With help from Canary Speech, we’ve been training algorithms using speech biomarkers. In a 30 second recording, we can pick up over 2500 biomarkers that are reproducible and can distinguish between different disorders. We can assess for cognitive decline, depression, anxiety, etcetera. Maybe we can apply these to pre symptomatic patients and identify issues earlier than normal cognitive tests would detect symptoms.

When we consider the future and shifts toward digital capabilities like telemedicine, it’s been challenging. Physicians haven’t had the tools to help manage patients appropriately via a virtual call. But if you could put patients into a virtual waiting room and have them speak to an algorithm and then look at the data to assess pain levels, anxiety levels, etcetera, now physicians have something they can work with. So, we think there’s a future there. We are trying to get better at giving people tools to be able to monitor this stuff. And especially for things related to the brain, I think this all makes perfect sense.

PharmTech: What about preventive interventions?

Bearss: Even though the field has had a couple of approvals in the AD space, I don’t believe anyone thinks those are game changers, in terms of altering cognitive decline. I think everybody accepts the notion that we must get out in front of these diseases and determine how to prevent them. I’ve been reading statistics and we’re an aging population. Our birth rate has been declining for decades but the population is living longer.

We have made some advances to help prolong life, but the problem with life prolongation is corresponding chronic conditions. I just read a statistic that if you add just one year of general health to the entire world's population, it is worth trillions of dollars to the economy. This is something we should all be thinking more about.

We all joke that nutrition and regular exercise is the answer to everything. In reality, there is a role, especially for patients with genetic predispositions or those who are predisposed to metabolic disorders or neurological disorders, to supplement healthy habits with interventions, and early. This has already been demonstrated. Statin therapy is probably one of the most successful examples.

In regards to statin therapy, we had a biomarker that we could measure early, we had a drug that we could tie to that, and we've made an impact. It’s one of the reasons why we're living longer, right? The drug can be taken at a pretty low dose and has very few adverse effects. Right now, GLP-1 inhibitors are a perfect example. Everyone is excited about the potential for weight loss, but the long-term effects are exciting. It's not just weight loss. You're restoring a metabolic defect. We spoke earlier about the immune system.

The immune system is actually very sensitive to the environment that those immune cells find themselves in and the nutrients they have available to them. The oncology world has been excited about taking the break off the immune system, but the gas of the immune system is the nutrients. If there are too many or too few, the way the immune system responds to certain signals is altered.

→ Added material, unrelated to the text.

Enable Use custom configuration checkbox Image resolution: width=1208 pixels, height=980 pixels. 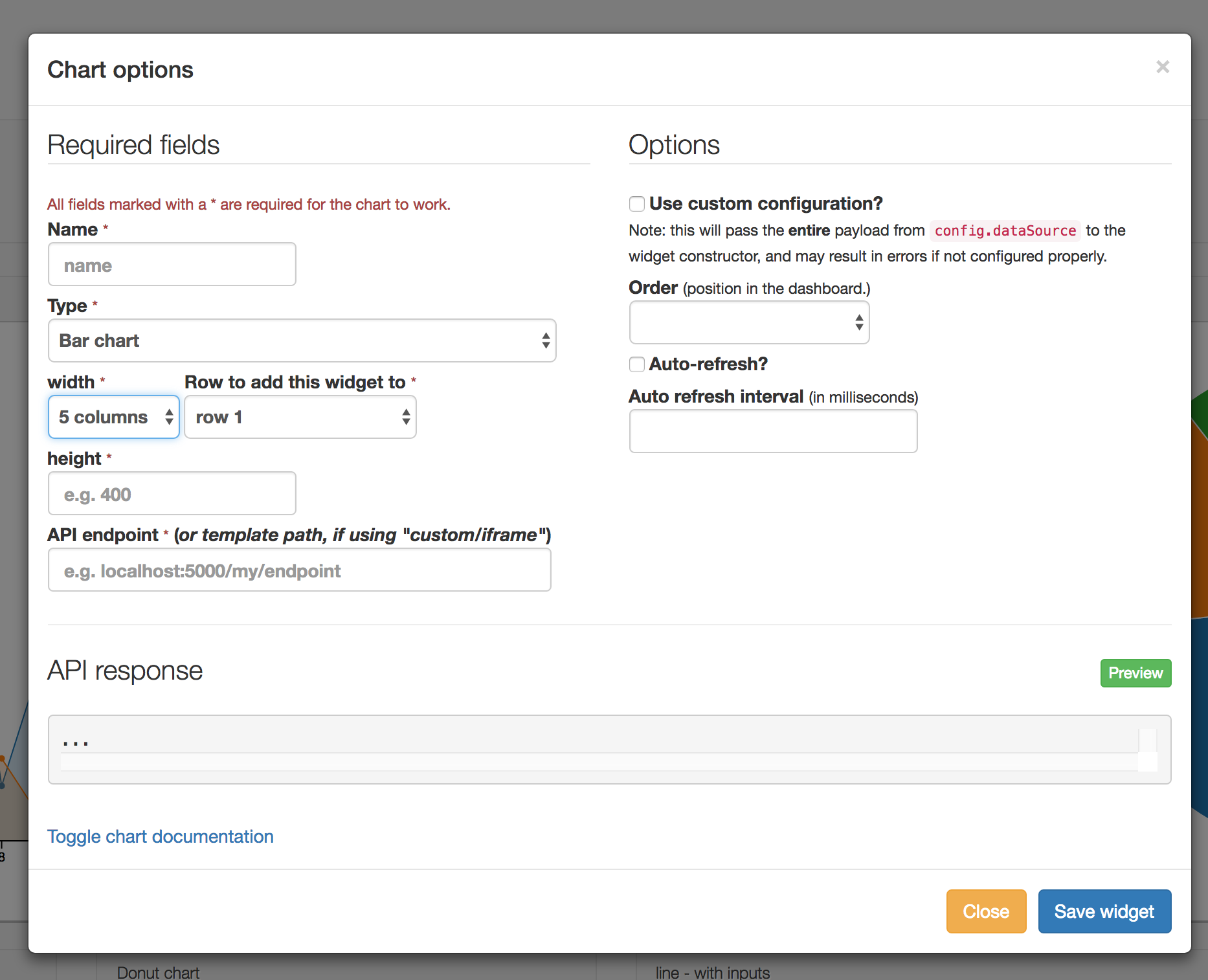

Metabolic syndrome certainly affects what our immune system does. We're starting to see, already, some of the long-term benefits of these GLP-1 drugs aren't necessarily tied directly to weight loss but, instead, are tied to the restoration of metabolic function and can normalize the immune system. Even for Parkinson disease, a recent readout highlighted that GLP-1 drugs have demonstrated alleviation of symptoms. That's a game changer. We’re looking forward to releasing some data on targeting inflammation and using GLP-1.

PharmTech: What does the future hold for Halia Therapeutics?

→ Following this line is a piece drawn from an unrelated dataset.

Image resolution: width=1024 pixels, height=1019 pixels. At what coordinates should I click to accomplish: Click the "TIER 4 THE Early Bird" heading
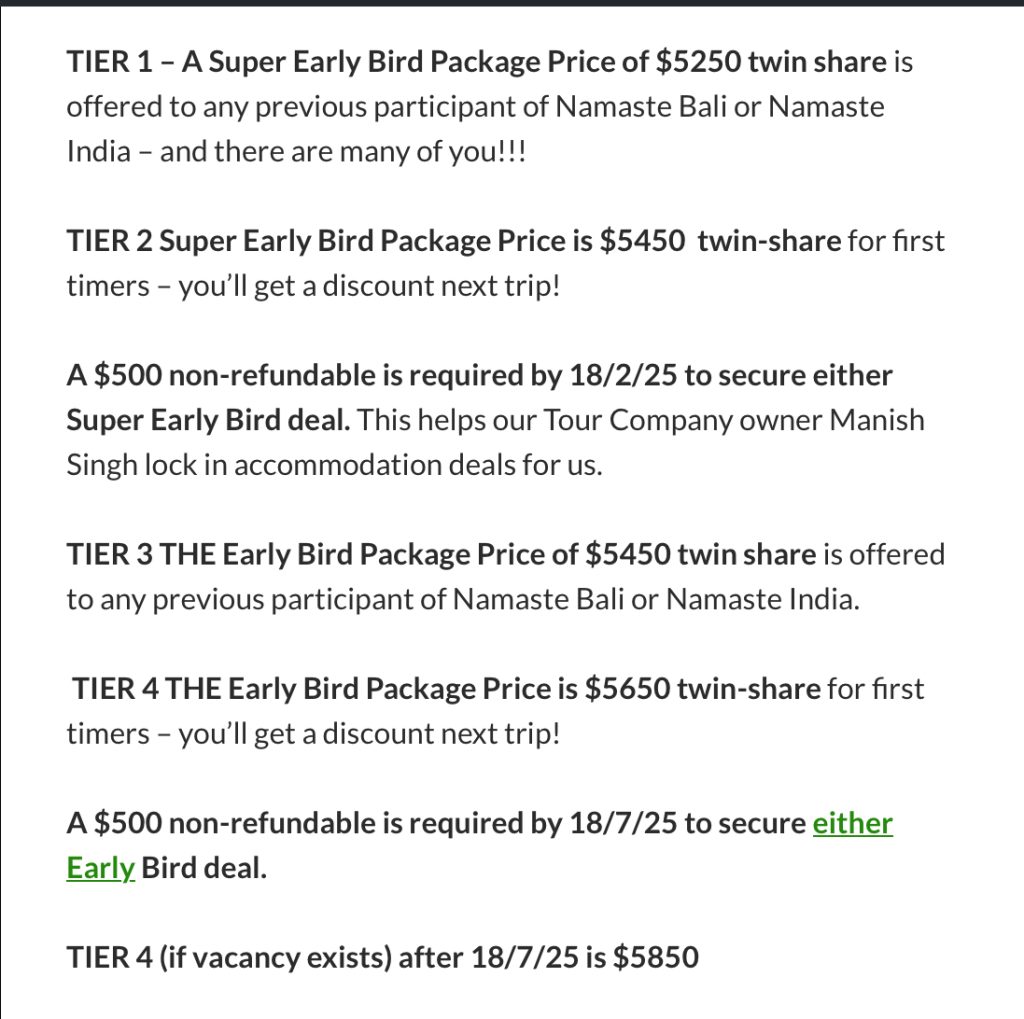(x=216, y=689)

Bearss: It’s very interesting. Right now, pharma is changing. We, as a field, are considering swinging the pendulum back, the other direction, to focus on some of the big problems we are facing, instead of only focusing on niche issues. At the start of my career, when statin therapy first began making an impact, stakeholders in the industry were very excited about the “big problems.”

And then, the focus shifted to personalized medicine and isolation of small, more specific patient populations. Obviously, we've made progress and great advances, but I really like where we're headed. Let’s look at big stuff again and go after the big problems.